Provided data:
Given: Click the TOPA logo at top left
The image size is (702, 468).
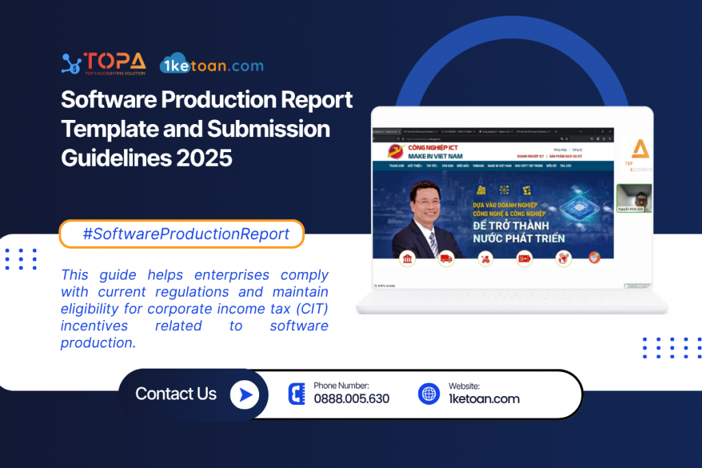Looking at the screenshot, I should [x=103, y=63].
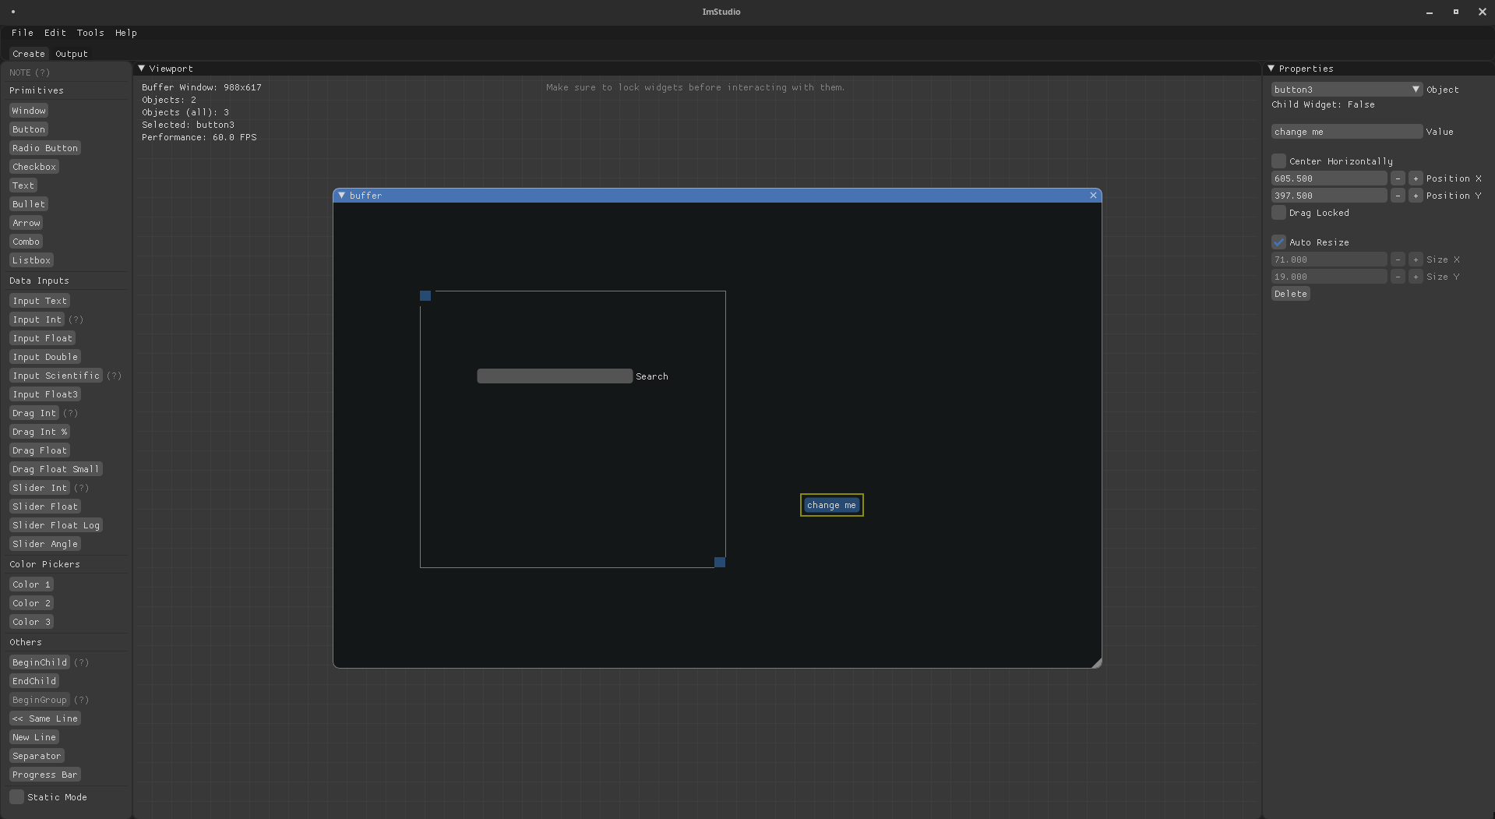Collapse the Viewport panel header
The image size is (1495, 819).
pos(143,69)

...

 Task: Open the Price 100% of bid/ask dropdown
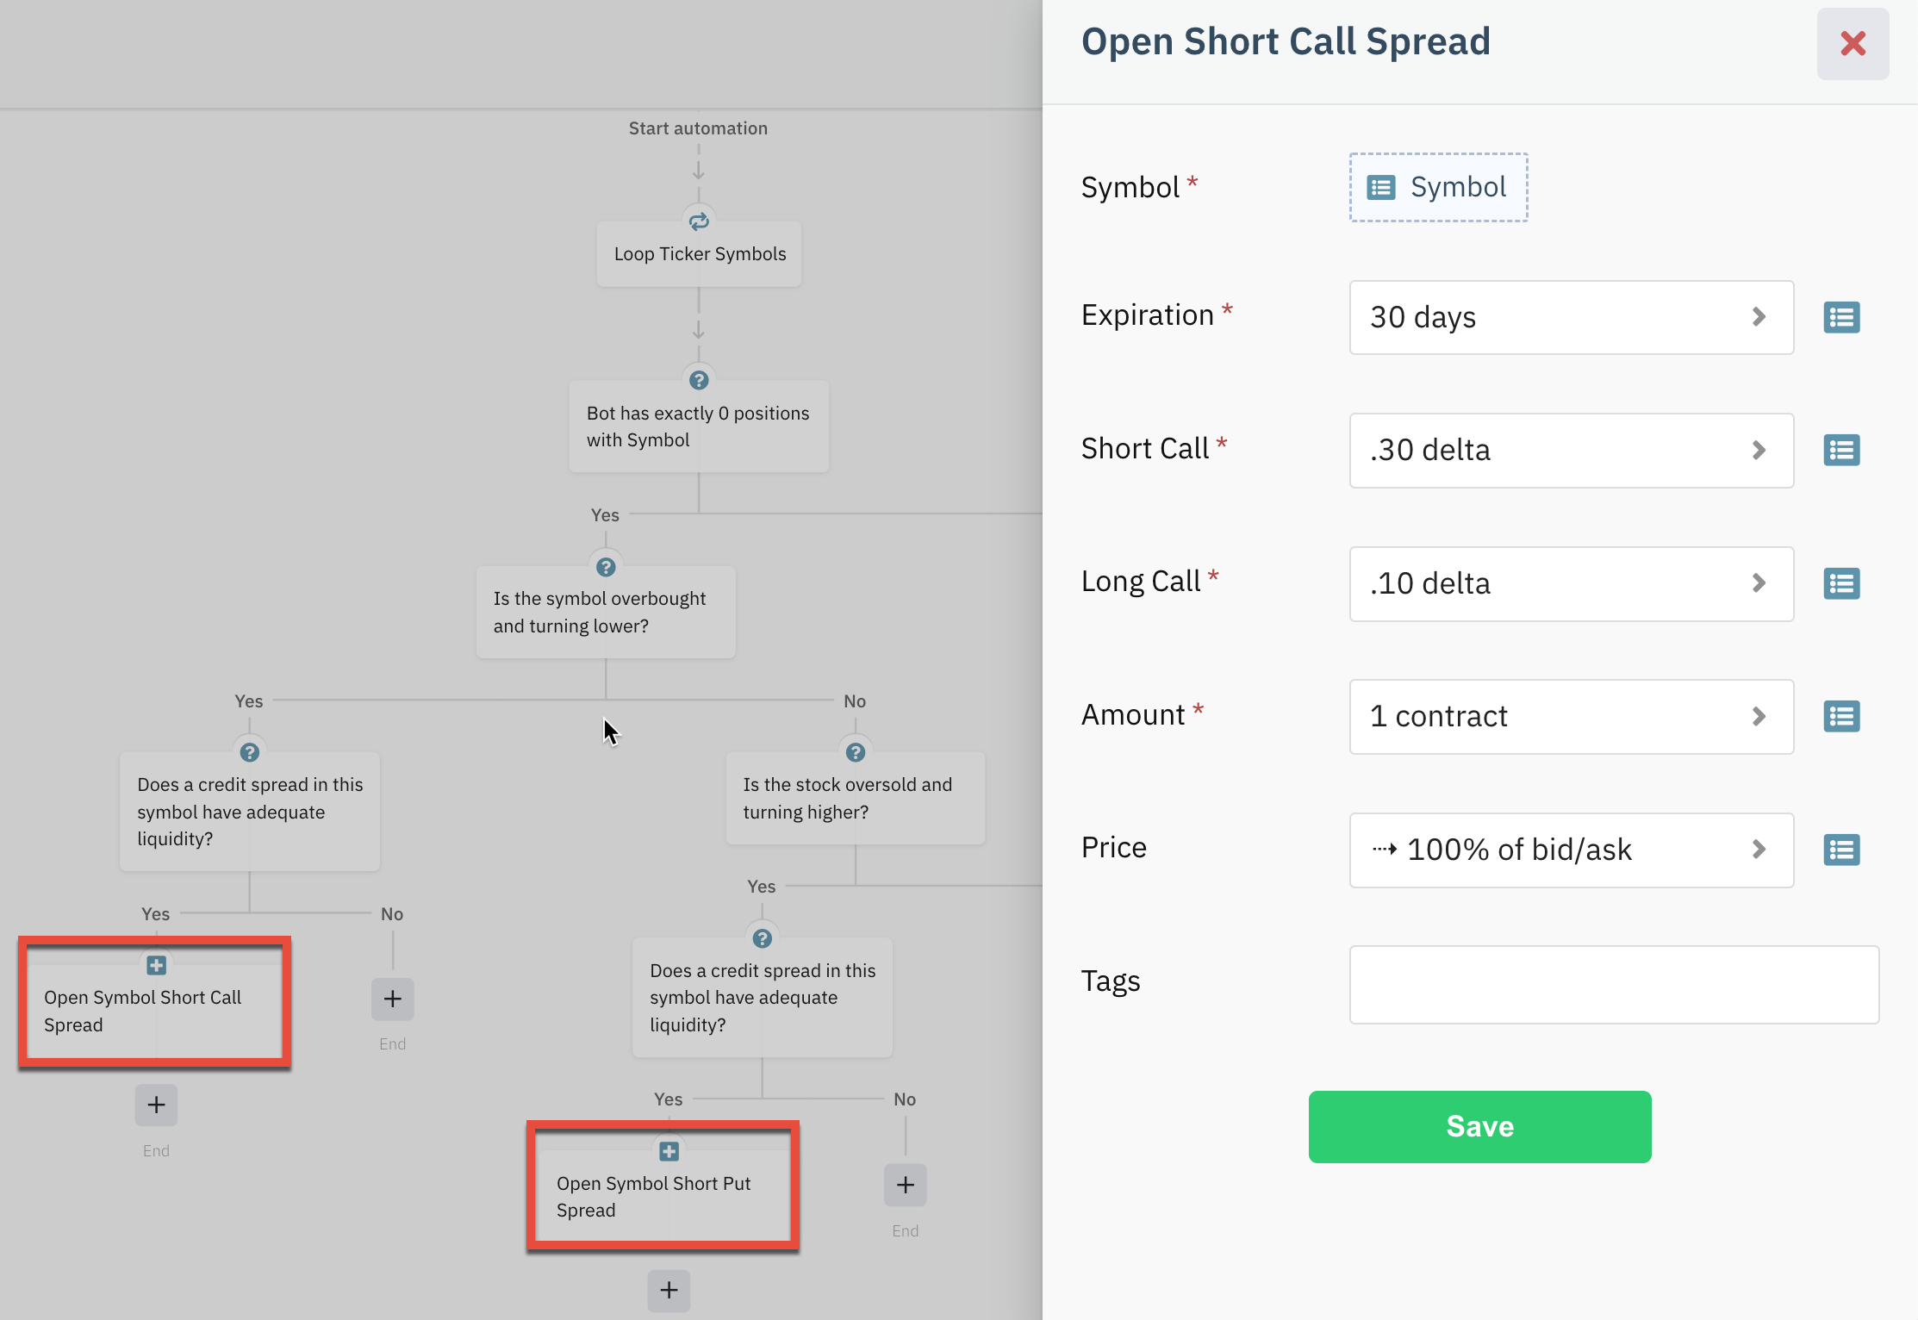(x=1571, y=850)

...

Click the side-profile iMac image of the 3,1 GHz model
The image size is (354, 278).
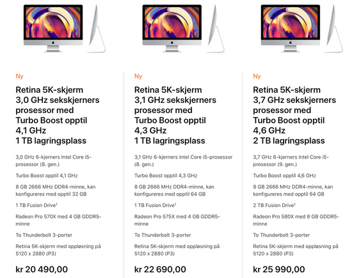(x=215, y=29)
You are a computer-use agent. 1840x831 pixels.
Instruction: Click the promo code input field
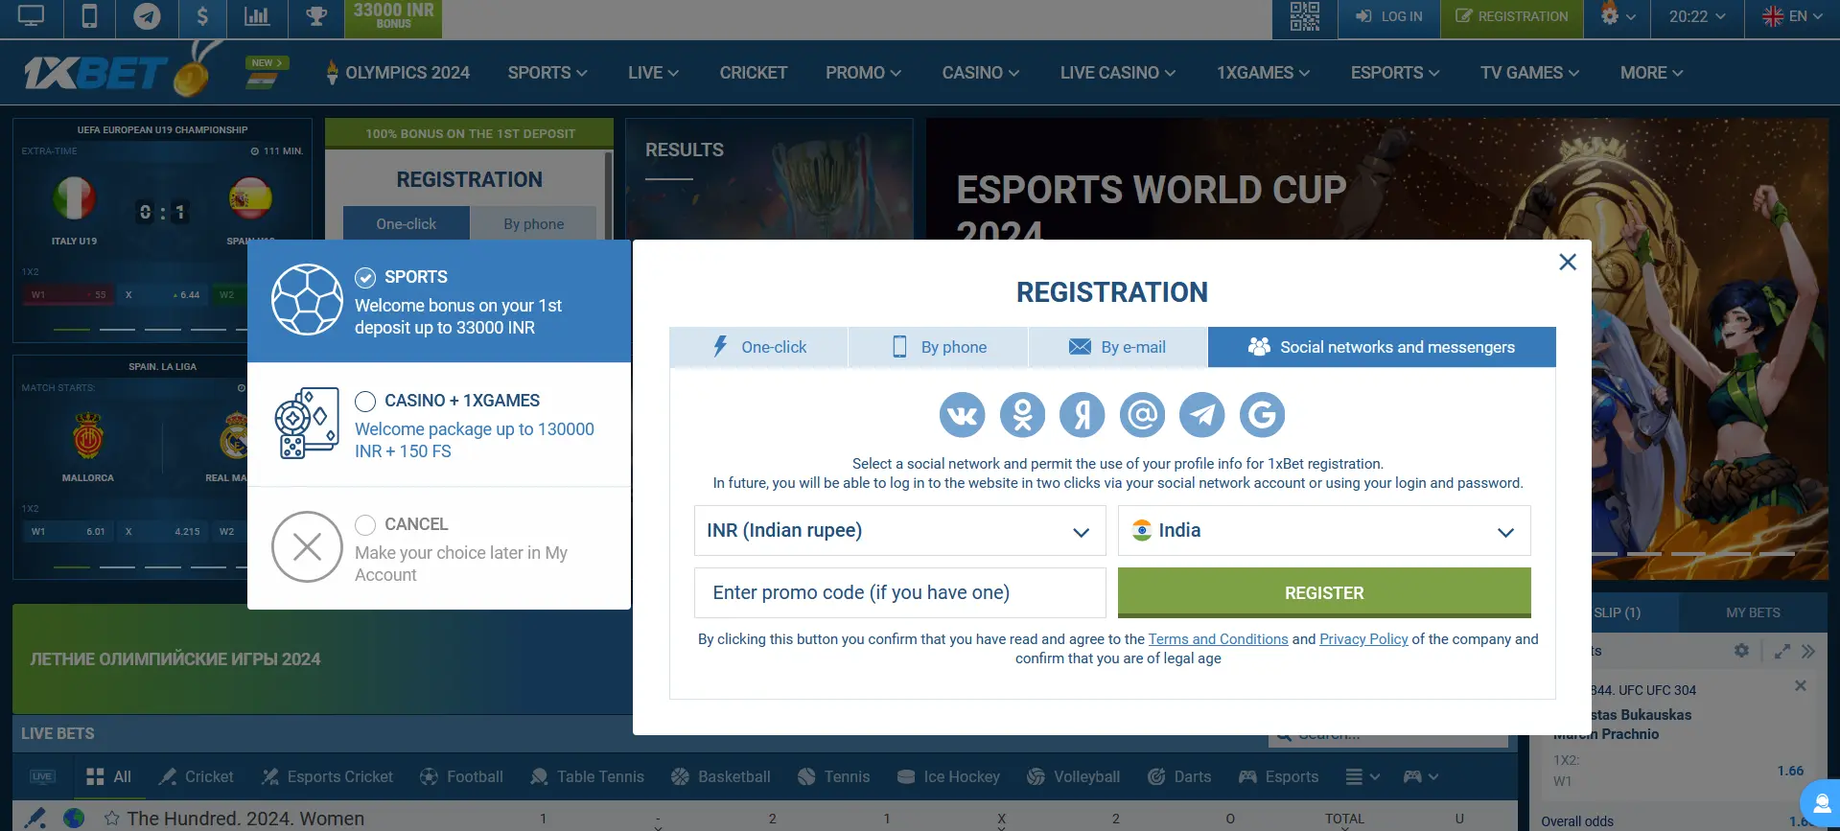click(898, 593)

Task directions: Return everything in the material from the line containing "Given: Click the TOPA logo at top left" down to the line containing "pos(143,69)", copied verbatim with both of those lines included and the pictures left out.

Exercise result:
Given: Click the TOPA logo at top left
The image size is (702, 468).
Looking at the screenshot, I should [x=103, y=63].
Collapse the Viewport panel header
The image size is (1495, 819).
pos(143,69)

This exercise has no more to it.